Exercise requirements:
Your job is to reproduce all of the data exactly.
· · · · · · ·
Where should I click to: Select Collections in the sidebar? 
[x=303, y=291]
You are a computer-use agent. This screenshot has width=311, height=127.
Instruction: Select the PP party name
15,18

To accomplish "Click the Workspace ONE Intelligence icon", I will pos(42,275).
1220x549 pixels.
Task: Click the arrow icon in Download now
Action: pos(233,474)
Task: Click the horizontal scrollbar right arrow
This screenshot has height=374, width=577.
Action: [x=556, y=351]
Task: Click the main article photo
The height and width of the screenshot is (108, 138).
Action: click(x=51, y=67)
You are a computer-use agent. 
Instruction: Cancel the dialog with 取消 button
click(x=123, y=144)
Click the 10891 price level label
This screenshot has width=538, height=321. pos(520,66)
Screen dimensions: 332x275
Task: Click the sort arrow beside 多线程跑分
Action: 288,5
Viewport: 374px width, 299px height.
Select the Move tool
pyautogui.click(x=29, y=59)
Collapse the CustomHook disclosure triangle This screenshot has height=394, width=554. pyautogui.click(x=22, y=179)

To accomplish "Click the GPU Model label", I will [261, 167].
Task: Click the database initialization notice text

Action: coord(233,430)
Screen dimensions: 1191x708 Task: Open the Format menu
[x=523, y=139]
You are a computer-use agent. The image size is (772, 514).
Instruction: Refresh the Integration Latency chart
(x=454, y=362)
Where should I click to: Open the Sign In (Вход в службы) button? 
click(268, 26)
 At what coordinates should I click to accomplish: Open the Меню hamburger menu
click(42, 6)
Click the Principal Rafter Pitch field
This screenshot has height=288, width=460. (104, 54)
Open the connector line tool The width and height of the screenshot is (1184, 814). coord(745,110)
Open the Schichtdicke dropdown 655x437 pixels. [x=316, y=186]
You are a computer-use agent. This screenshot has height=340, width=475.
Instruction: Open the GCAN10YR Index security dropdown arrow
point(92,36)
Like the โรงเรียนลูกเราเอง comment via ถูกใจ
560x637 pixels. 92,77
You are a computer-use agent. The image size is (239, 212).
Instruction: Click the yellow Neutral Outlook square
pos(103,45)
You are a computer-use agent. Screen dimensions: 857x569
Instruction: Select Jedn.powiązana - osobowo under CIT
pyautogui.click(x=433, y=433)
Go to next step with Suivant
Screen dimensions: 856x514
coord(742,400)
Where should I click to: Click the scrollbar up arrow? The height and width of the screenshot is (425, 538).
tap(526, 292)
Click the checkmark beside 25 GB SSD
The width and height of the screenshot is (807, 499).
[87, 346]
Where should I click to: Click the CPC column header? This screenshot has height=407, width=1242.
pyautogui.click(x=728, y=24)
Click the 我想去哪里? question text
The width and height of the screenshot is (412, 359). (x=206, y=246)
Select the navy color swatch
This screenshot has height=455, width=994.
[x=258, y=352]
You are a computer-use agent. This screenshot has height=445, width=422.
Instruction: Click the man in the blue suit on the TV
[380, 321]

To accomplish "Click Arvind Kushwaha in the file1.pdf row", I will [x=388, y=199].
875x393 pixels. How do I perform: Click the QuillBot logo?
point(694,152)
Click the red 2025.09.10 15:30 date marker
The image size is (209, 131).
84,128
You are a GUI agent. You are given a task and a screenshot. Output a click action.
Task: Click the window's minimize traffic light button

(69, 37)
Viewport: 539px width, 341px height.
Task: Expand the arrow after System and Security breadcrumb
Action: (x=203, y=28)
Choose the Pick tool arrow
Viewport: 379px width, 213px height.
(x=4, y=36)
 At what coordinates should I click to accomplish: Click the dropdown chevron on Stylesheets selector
· · · · · · ·
Solution to the exercise:
Where should I click to: Select Collections in the sidebar? 
[x=303, y=291]
You are a computer-use agent. This screenshot has width=311, height=127.
Instruction: Select the PP party name
15,18

To accomplish "Click the Workspace ONE Intelligence icon", I will pos(42,275).
1220x549 pixels.
Task: Click the arrow icon in Download now
Action: pos(233,474)
Task: Click the horizontal scrollbar right arrow
This screenshot has height=374, width=577.
Action: [x=556, y=351]
Task: Click the main article photo
The height and width of the screenshot is (108, 138).
Action: click(x=51, y=67)
You are a computer-use agent. 
Instruction: Cancel the dialog with 取消 button
click(x=123, y=144)
Click the 10891 price level label
This screenshot has width=538, height=321. pos(520,66)
Screen dimensions: 332x275
Task: Click the sort arrow beside 多线程跑分
Action: 288,5
Viewport: 374px width, 299px height.
Select the Move tool
pyautogui.click(x=29, y=59)
Collapse the CustomHook disclosure triangle This screenshot has height=394, width=554. pyautogui.click(x=22, y=179)

To accomplish "Click the GPU Model label", I will [261, 167].
Task: Click the database initialization notice text

Action: coord(233,430)
Screen dimensions: 1191x708 Task: Open the Format menu
[x=523, y=139]
You are a computer-use agent. The image size is (772, 514).
Instruction: Refresh the Integration Latency chart
(x=454, y=362)
Where should I click to: Open the Sign In (Вход в службы) button? 
click(268, 26)
 At what coordinates should I click to accomplish: Open the Меню hamburger menu
click(42, 6)
Click the Principal Rafter Pitch field
This screenshot has height=288, width=460. (104, 54)
Open the connector line tool The width and height of the screenshot is (1184, 814). coord(745,110)
Open the Schichtdicke dropdown 655x437 pixels. [x=316, y=186]
You are a computer-use agent. This screenshot has height=340, width=475.
Instruction: Open the GCAN10YR Index security dropdown arrow
point(92,36)
Like the โรงเรียนลูกเราเอง comment via ถูกใจ
560x637 pixels. 92,77
You are a computer-use agent. The image size is (239, 212).
Instruction: Click the yellow Neutral Outlook square
pos(103,45)
You are a computer-use agent. Screen dimensions: 857x569
Instruction: Select Jedn.powiązana - osobowo under CIT
pyautogui.click(x=433, y=433)
Go to next step with Suivant
Screen dimensions: 856x514
coord(742,400)
Where should I click to: Click the scrollbar up arrow? The height and width of the screenshot is (425, 538).
tap(526, 292)
Click the checkmark beside 25 GB SSD
The width and height of the screenshot is (807, 499).
[87, 346]
Where should I click to: Click the CPC column header? This screenshot has height=407, width=1242.
pyautogui.click(x=728, y=24)
Click the 我想去哪里? question text
The width and height of the screenshot is (412, 359). (x=206, y=246)
Select the navy color swatch
This screenshot has height=455, width=994.
[x=258, y=352]
You are a computer-use agent. This screenshot has height=445, width=422.
Instruction: Click the man in the blue suit on the TV
[380, 321]

To accomplish "Click Arvind Kushwaha in the file1.pdf row", I will [x=388, y=199].
875x393 pixels. How do I perform: Click the QuillBot logo?
point(694,152)
Click the red 2025.09.10 15:30 date marker
The image size is (209, 131).
84,128
You are a GUI agent. You are given a task and a screenshot. Output a click action.
Task: Click the window's minimize traffic light button

(69, 37)
Viewport: 539px width, 341px height.
Task: Expand the arrow after System and Security breadcrumb
Action: (x=203, y=28)
Choose the Pick tool arrow
Viewport: 379px width, 213px height.
(x=4, y=36)
 At what coordinates should I click to accomplish: Click the dropdown chevron on Stylesheets selector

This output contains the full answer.